**Task item**.
Drop the pictures and repeat exactly from the "The width and" line down to the last line of the entries below.

★ ★ ★

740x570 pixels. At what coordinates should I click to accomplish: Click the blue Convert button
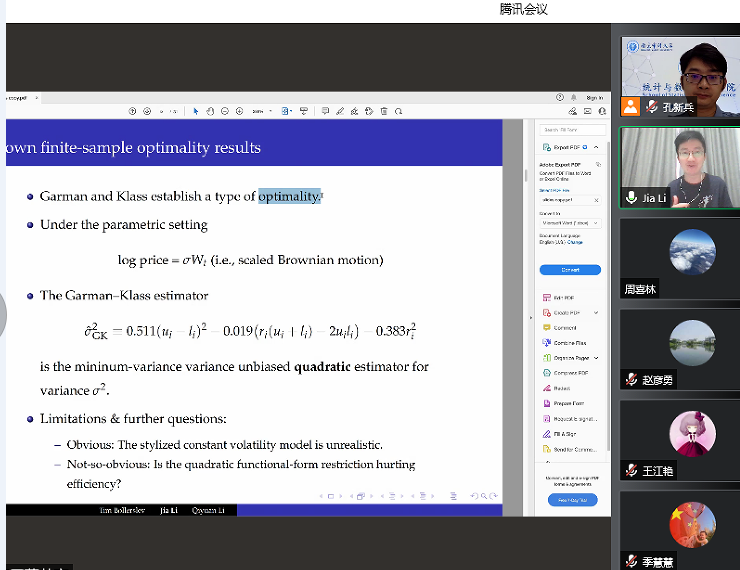569,270
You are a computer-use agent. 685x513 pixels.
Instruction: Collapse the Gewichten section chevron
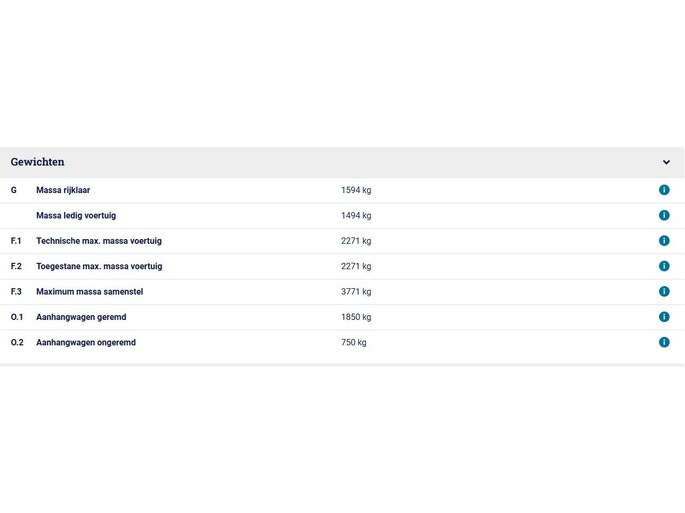point(666,162)
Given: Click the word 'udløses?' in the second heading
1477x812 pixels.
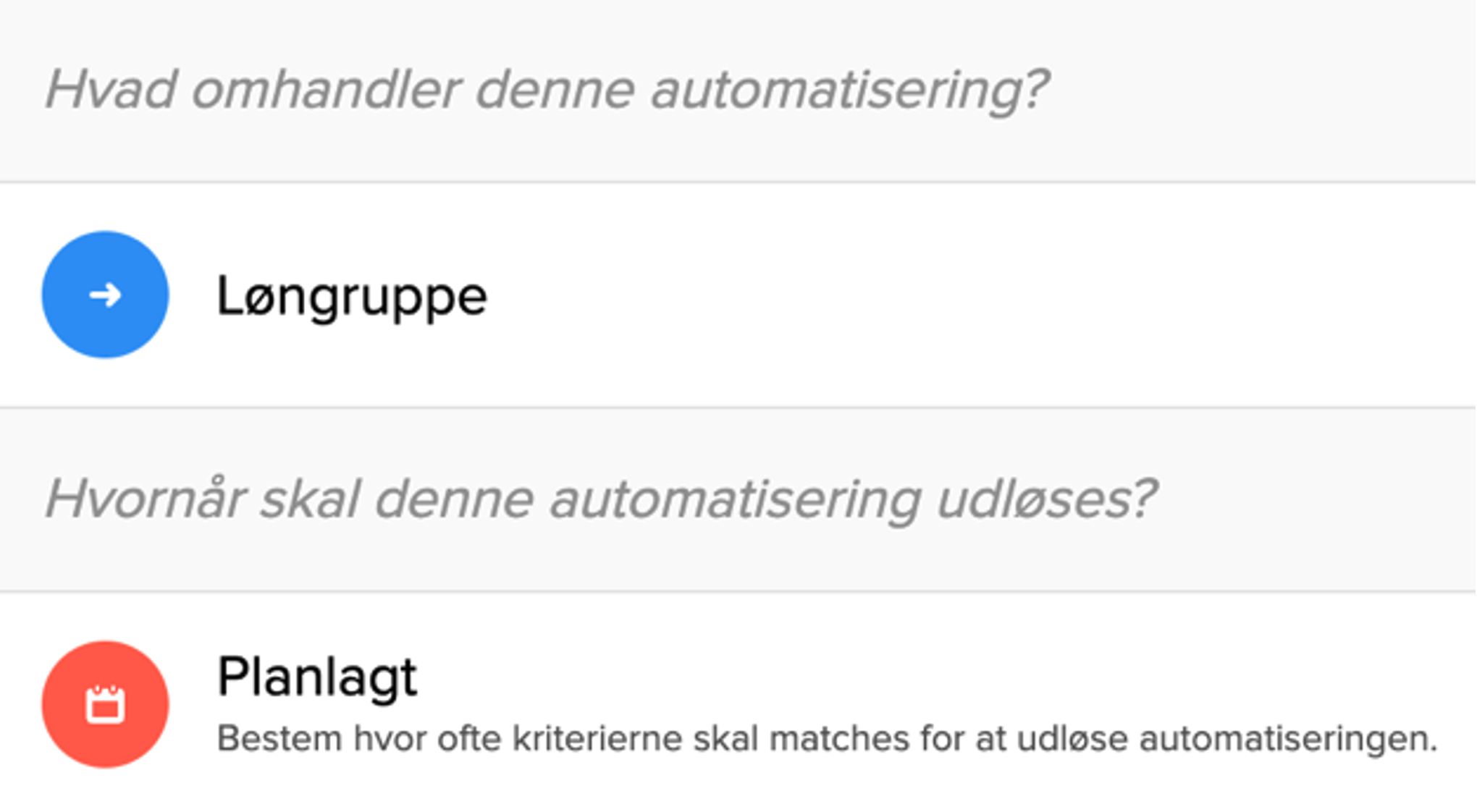Looking at the screenshot, I should [1047, 499].
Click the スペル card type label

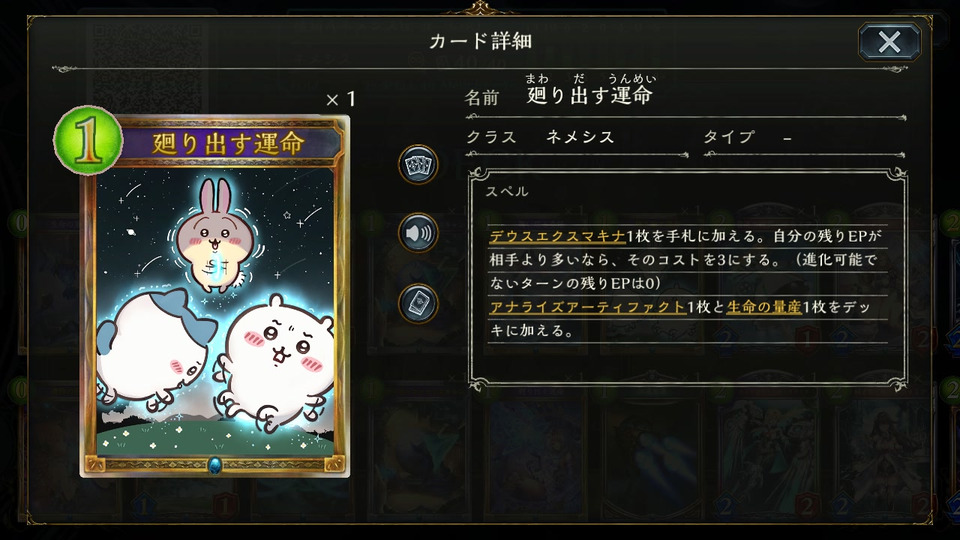point(507,192)
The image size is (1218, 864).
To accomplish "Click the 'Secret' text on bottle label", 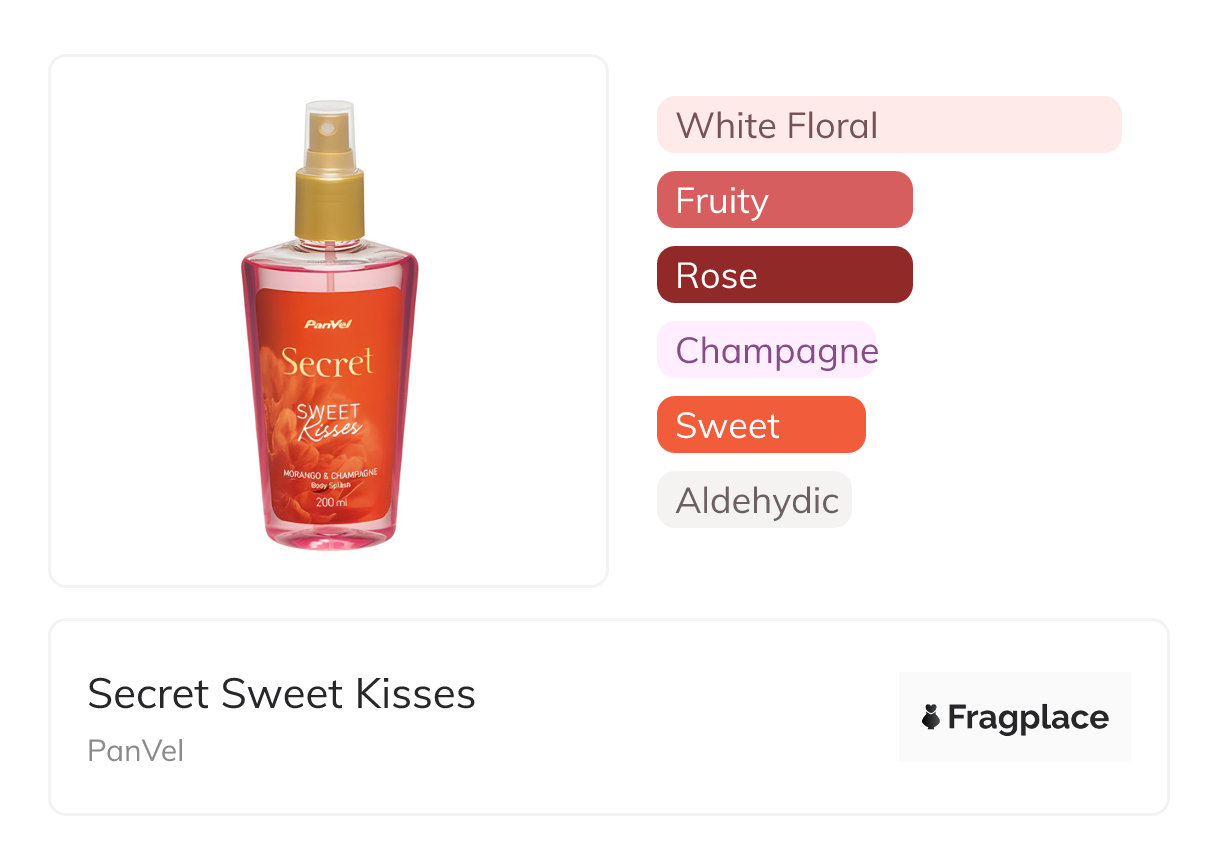I will coord(327,362).
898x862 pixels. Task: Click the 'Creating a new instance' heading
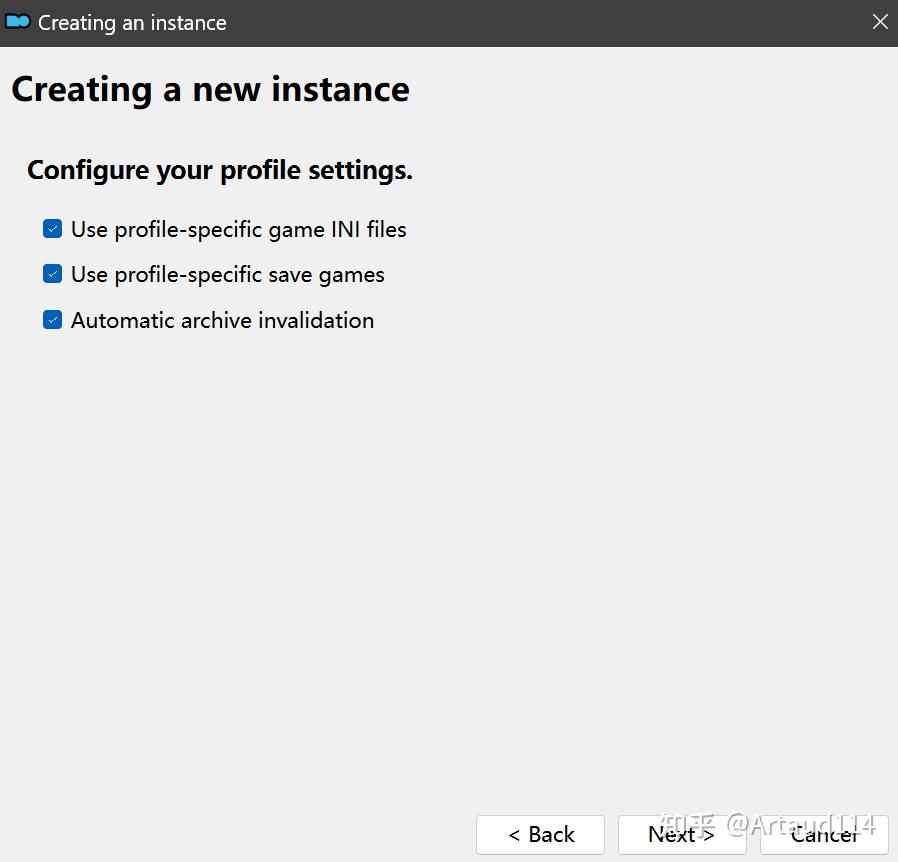(210, 89)
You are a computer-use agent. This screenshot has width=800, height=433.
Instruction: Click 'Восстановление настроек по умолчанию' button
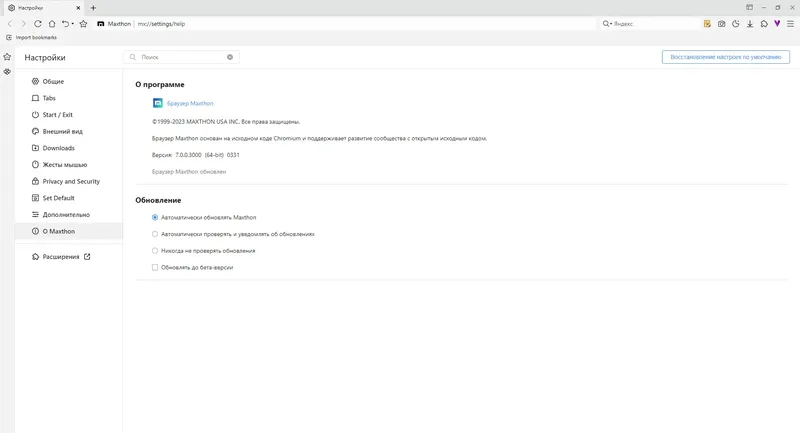point(722,57)
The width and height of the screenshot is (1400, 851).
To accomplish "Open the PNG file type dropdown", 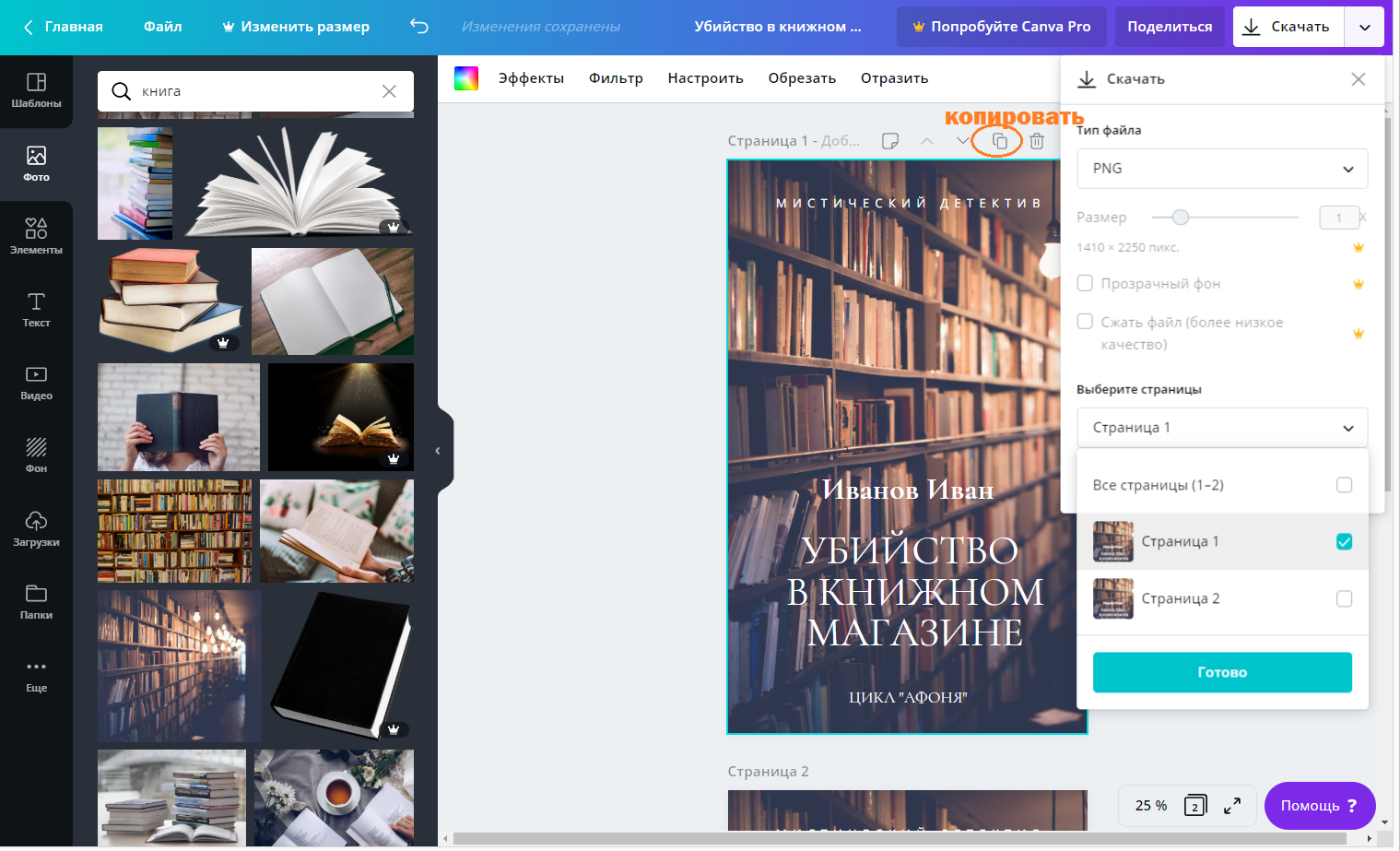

★ ★ ★

**Result**.
The width and height of the screenshot is (1400, 851).
To accomplish "Open the PNG file type dropdown", 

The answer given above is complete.